Available records:
►

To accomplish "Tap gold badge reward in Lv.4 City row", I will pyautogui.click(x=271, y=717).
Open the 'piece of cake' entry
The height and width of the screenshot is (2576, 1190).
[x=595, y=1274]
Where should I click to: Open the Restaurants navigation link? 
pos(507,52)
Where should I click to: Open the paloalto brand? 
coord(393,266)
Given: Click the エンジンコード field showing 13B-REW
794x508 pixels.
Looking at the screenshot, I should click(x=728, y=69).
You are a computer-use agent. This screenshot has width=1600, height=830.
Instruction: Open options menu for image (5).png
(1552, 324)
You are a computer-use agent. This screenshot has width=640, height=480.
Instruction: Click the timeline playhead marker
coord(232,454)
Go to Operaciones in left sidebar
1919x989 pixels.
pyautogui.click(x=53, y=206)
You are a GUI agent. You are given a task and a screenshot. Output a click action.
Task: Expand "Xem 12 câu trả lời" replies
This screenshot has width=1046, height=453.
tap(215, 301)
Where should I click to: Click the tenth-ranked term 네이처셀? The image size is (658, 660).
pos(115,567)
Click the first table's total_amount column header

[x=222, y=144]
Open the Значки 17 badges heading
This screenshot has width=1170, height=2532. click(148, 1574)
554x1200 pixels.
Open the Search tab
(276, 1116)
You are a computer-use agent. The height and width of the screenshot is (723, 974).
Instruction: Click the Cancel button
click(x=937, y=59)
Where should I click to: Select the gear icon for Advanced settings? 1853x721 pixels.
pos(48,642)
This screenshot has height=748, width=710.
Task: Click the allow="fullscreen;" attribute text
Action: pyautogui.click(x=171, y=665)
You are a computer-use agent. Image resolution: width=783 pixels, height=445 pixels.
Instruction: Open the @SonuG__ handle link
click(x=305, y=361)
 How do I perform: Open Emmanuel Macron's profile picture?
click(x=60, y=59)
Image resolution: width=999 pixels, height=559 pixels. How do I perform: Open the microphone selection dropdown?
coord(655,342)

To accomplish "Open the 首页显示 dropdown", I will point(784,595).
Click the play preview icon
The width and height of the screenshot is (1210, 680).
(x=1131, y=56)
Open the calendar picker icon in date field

◄

Required action:
Your answer should consist of all lines in the listing above that contain "computer".

Task result:
You are a computer-use agent. This screenshot has width=1600, height=830.
You are a computer-use agent. This screenshot has width=640, height=480.
You are a computer-use agent. The height and width of the screenshot is (723, 974).
You are a computer-use agent. Image resolution: width=783 pixels, height=445 pixels.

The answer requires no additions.